I coslept with mine from newborn and learned to feed lying down. I barely woke for feeds- just got him latched on then back to sleep for both of us. I remember people commenting when he was a few weeks old how well rested I looked - I was getting 2x3 hour stretches because of this approach. Also works for naps of course!

I did (do 😂) have a husband who used to hold the baby for about 4 hours in the evening, but did nothing overnight (because it wasn’t necessary not because he was a twat!)

Mumtobabyhavoc · 07/02/2026 08:16

Rora24 · 07/02/2026 07:50

Not correct. Mine is sleep safe for over night. Obviously depends on the model but many bassinets are now sleep safe.

Yes, the manual that comes with will have that info. 😊

Rora24 · 07/02/2026 08:16

Mumtobabyhavoc · 07/02/2026 08:01

But if OP's mum is with baby while OP is asleep and baby is hungry the mum needs to feed the baby and not wake up OP to bf.
OP doesn't need to be afraid to combo feed.

There is nothing wrong with giving formula.

Op has already said mum isn't comfortable giving bottle. She can also express. My breastfed baby takes breastmilk from a bottle.She doesn't need to be afraid of combi feeding but should look at alternatives that will make things easier in the long run.

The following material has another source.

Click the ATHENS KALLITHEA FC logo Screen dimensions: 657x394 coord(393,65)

TheLemonLemur · 07/02/2026 08:16

Congratulations on your lovely baby and sending hugs the first few weeks are so tough as a single parent. Does baby bring alot of milk back up could they have reflux? Defo try either expressing or formula - Emmas Diary or NHS site has guidance on amounts per baby's weight. My baby loved a nighttime bath it used to settle him for a good few hours sleep xx

District66 · 07/02/2026 08:17

Is the baby’s father not around or available at all as in dead or dangerous?
If neither of those things are the case, he needs to get his arse around to your mother’s house and start helping

Bababear987 · 07/02/2026 08:17

OP I combi feed for this reason and it's great, make a bottle with a few oz in it at night. I know people say theres no proof to it but in my experience and at my baby classes the bottlefed babies sleep better as it takes them a lot longer to digest the formula. Even HV agreed but I feel like theres so much push to BF that people forget about mums health too.
During the day take baby outside and expose to as much natural light as possible, itll help your MH too and helps if they have day/night confused. Use a swaddle, love to dream is amazing!
Can you wear the cot sheet down your top or something so it smells like you and your milk.

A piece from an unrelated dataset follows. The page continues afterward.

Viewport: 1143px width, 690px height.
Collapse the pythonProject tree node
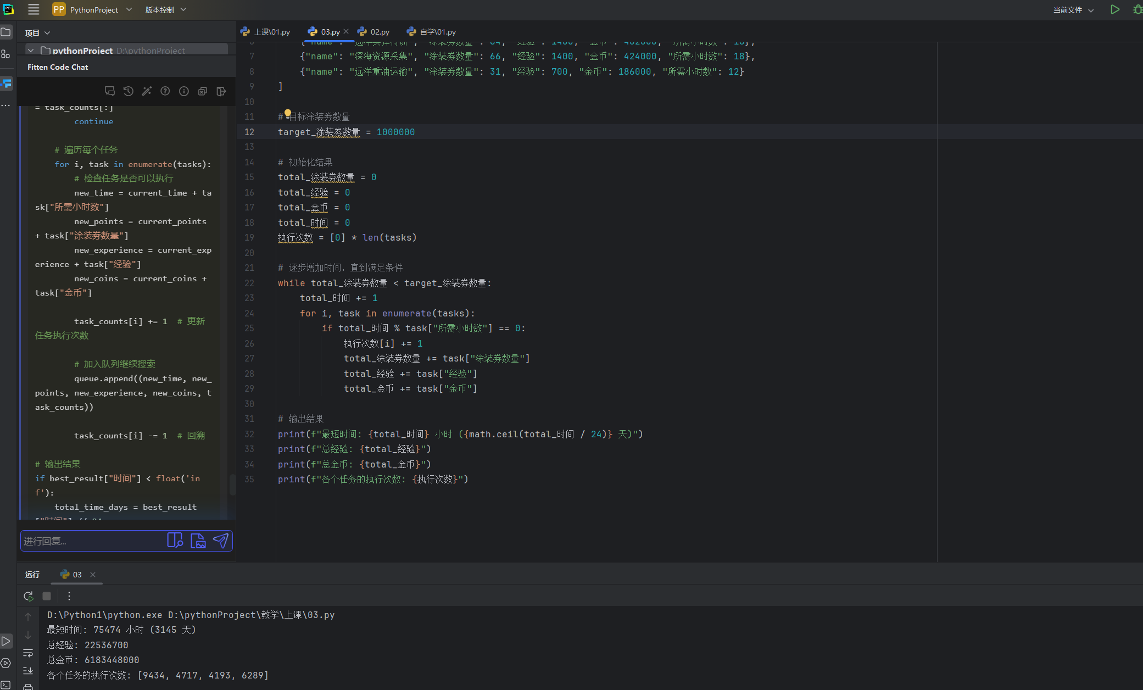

Bababear987 · 07/02/2026 08:19

Rora24 · 07/02/2026 08:16

Op has already said mum isn't comfortable giving bottle. She can also express. My breastfed baby takes breastmilk from a bottle.She doesn't need to be afraid of combi feeding but should look at alternatives that will make things easier in the long run.

Maybe her mum can learn how to use a bottle, it's not rocket science, you simply but it in babies mouth and they do the rest, then burp them...

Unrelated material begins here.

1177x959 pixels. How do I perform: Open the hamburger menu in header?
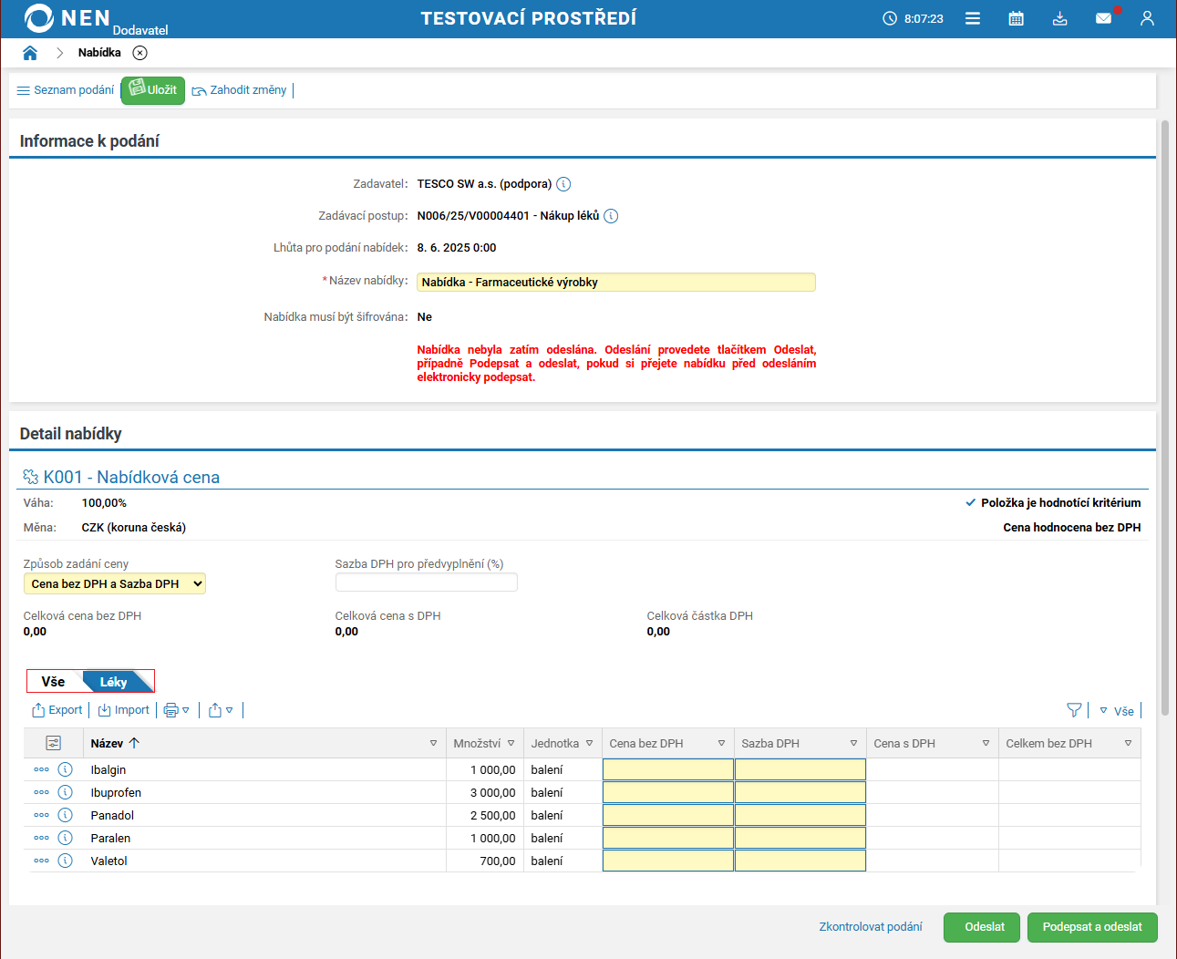pos(973,18)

Expressing isnt for everyone and is a lot of work in itself. I breastfeed, pump and give formula and pumping is my least favourite.

Iawn · 07/02/2026 08:20

hey it’s tough, i had a baby like this i didn’t go down the formula route i felt it wouldn’t help things, it’s unfortunately a phase. i found ‘safe ‘co sleeping going to bed really early with the baby and having co sleeping naps throughout the day the thing which helped keep some sanity. my husband didn’t help at night was 6 months of semi exhaustion. but everyone jumping on saying formula helps is not particularly helpful some baby’s are just like this. my second ws not. doesn’t help drs don’t really take it seriously reflux. i hope you get some rest. don’t worry about getting dressed doing anything your in the trenches it gets easier www.lullabytrust.org.uk/baby-safety/safer-sleep-information/co-sleeping/

Jrisix · 07/02/2026 08:22

Bed sharing will probably be safer than looking after a baby on no sleep. Definitely safer than falling asleep with baby on a chair or sofa. I live in a European country outside the UK and hardly anyone puts their baby in a cot, but they are very conscious of the safety guidance for co sleeping.